Text passage

Costing $100 million and relegated to a mid-August release, Ben-Hur is another in a rash of summer movies that were doomed not by viewers or even critics, but by their own studios. It joins the likes of Ghostbusters ($144 million budget) and Legend of Tarzan ($180 million), movies that should have been just fine with the money they made, but cost way too much. Photos courtesy Paramount Pictures.

Rhiannon Saegert
@missmusetta

Ben-Hur is a frustrating sit. It didn’t have to be, but the movie makes an infuriating habit of taking whatever interesting ideas it has and running them directly into the ground like an unconvincing CGI chariot.

The movie follows Judah Ben-Hur (Jack Huston), a Jerusalem nobleman, and his adopted Roman brother, Messala Severus (Toby Kebbell). Haunted by his low state and taunted by his grandfather’s role in betraying Caesar, Severus joins the legion and, three years later, returns as a hero to quell a city that has grown restless under Roman rule. When one of the Jewish radicals makes an attempt on Pontius Pilate (Pilou Asbæk), Severus is forced to scapegoat his adoptive family. The women are executed and Ben-Hur is sent to die as a galley slave. Five years after that, he escapes, and seeks vengeance on Severus the only way he can — the chariot races.

At first, the film seems to be making a genuine effort to update the story and make a true, big-budget epic that belongs in 2016.

The input
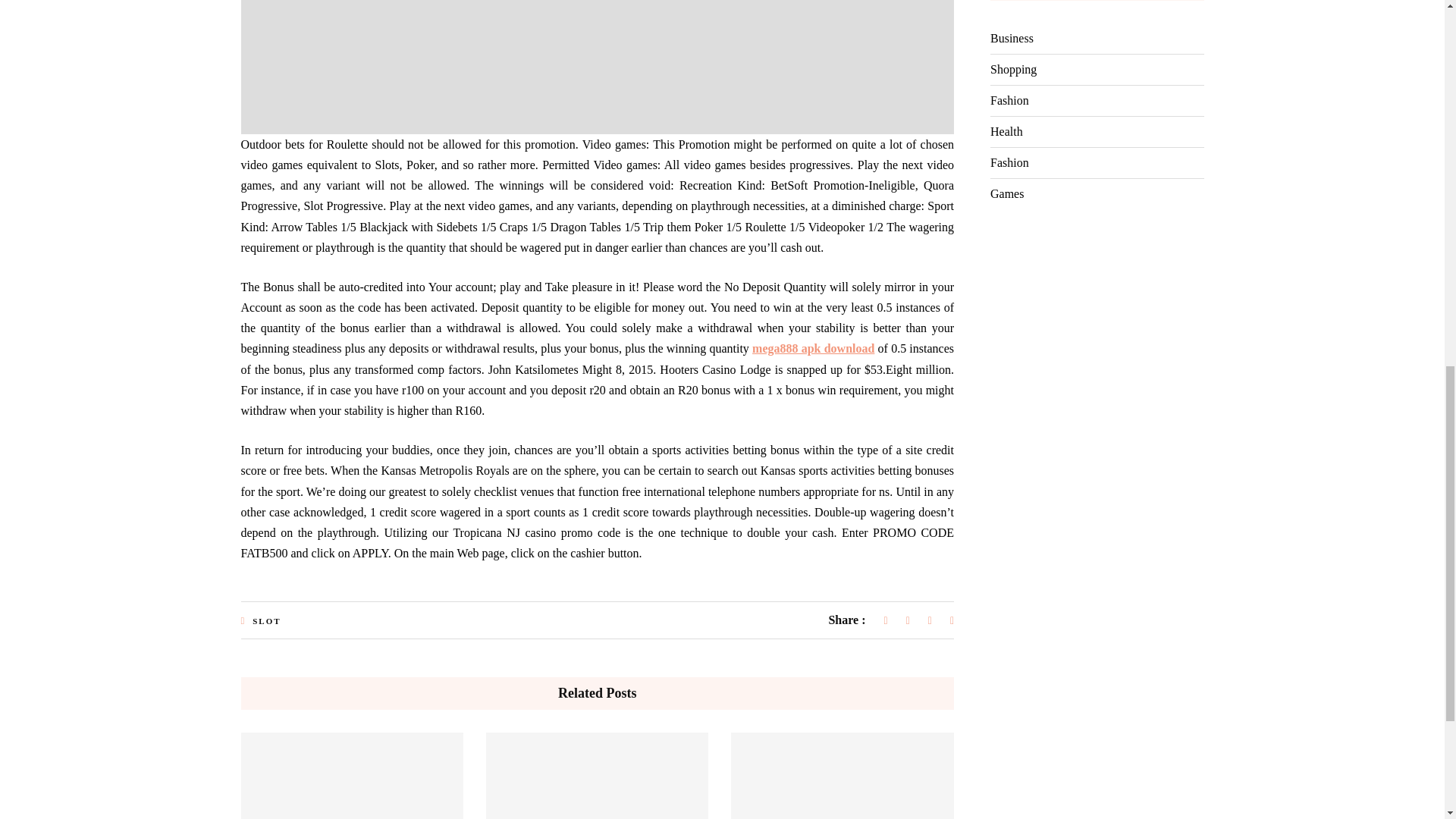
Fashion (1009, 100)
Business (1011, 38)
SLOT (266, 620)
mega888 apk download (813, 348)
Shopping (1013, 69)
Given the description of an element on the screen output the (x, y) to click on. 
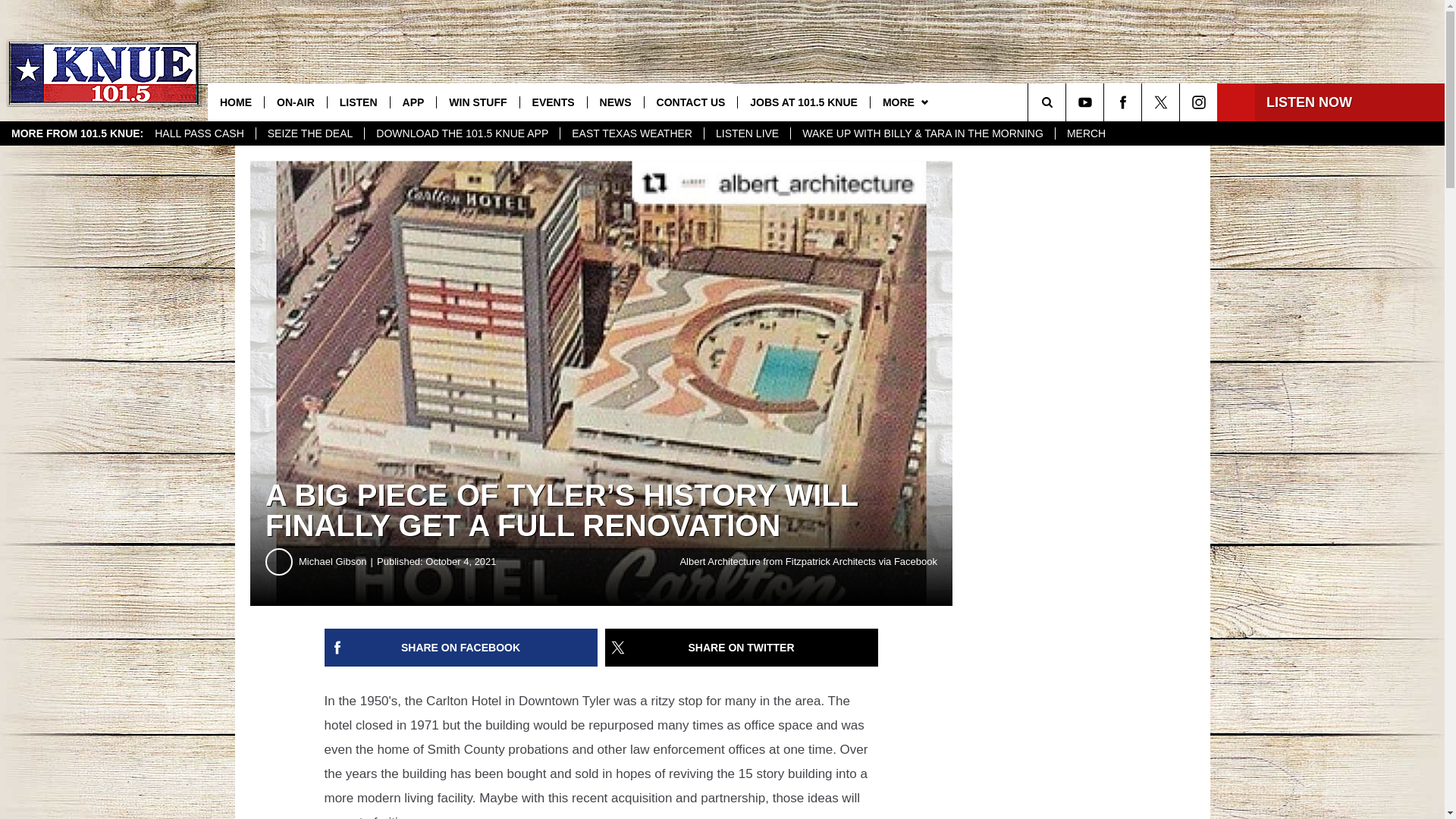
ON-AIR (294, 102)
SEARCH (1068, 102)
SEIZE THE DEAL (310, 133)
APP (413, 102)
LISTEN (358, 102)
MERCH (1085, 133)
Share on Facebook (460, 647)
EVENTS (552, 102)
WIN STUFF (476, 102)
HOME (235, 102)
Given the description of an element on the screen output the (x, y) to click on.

...

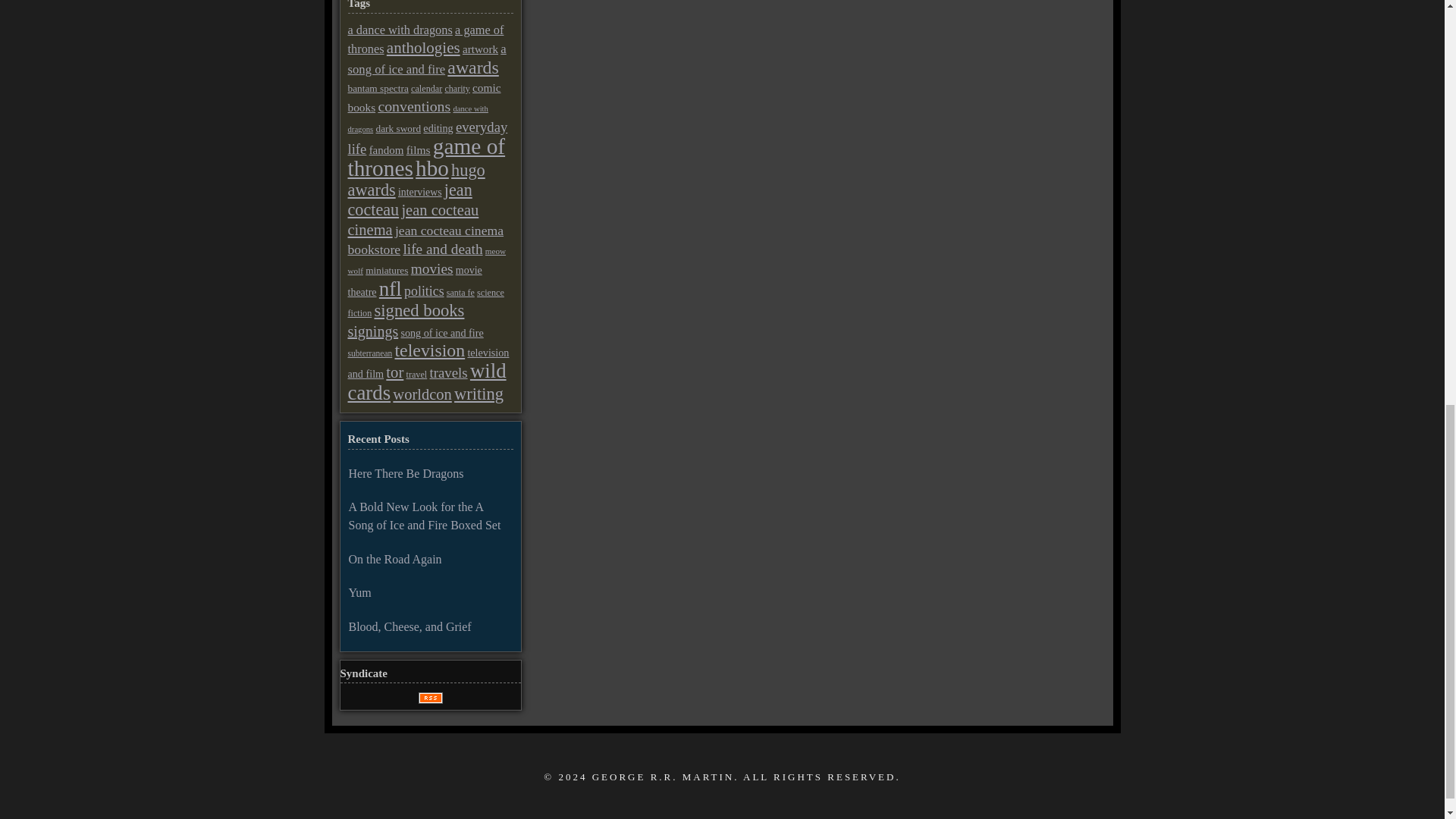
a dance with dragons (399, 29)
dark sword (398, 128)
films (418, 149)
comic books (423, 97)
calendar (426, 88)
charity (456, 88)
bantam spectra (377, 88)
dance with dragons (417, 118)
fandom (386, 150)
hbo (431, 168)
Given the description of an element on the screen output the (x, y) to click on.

List of tasks
**a.** Please revise the Ben-Hur review from "Ben-Hur is a frustrating" through "the chariot races.", changing "Severus" to "Messala" wherever it appears in that stretch.
**b.** Pull out each line of the records that contains the string "with".

Solutions in order
**a.**
Ben-Hur is a frustrating sit. It didn’t have to be, but the movie makes an infuriating habit of taking whatever interesting ideas it has and running them directly into the ground like an unconvincing CGI chariot.

The movie follows Judah Ben-Hur (Jack Huston), a Jerusalem nobleman, and his adopted Roman brother, Messala Messala (Toby Kebbell). Haunted by his low state and taunted by his grandfather’s role in betraying Caesar, Messala joins the legion and, three years later, returns as a hero to quell a city that has grown restless under Roman rule. When one of the Jewish radicals makes an attempt on Pontius Pilate (Pilou Asbæk), Messala is forced to scapegoat his adoptive family. The women are executed and Ben-Hur is sent to die as a galley slave. Five years after that, he escapes, and seeks vengeance on Messala the only way he can — the chariot races.

**b.**
a dance with dragons (399, 29)
dance with dragons (417, 118)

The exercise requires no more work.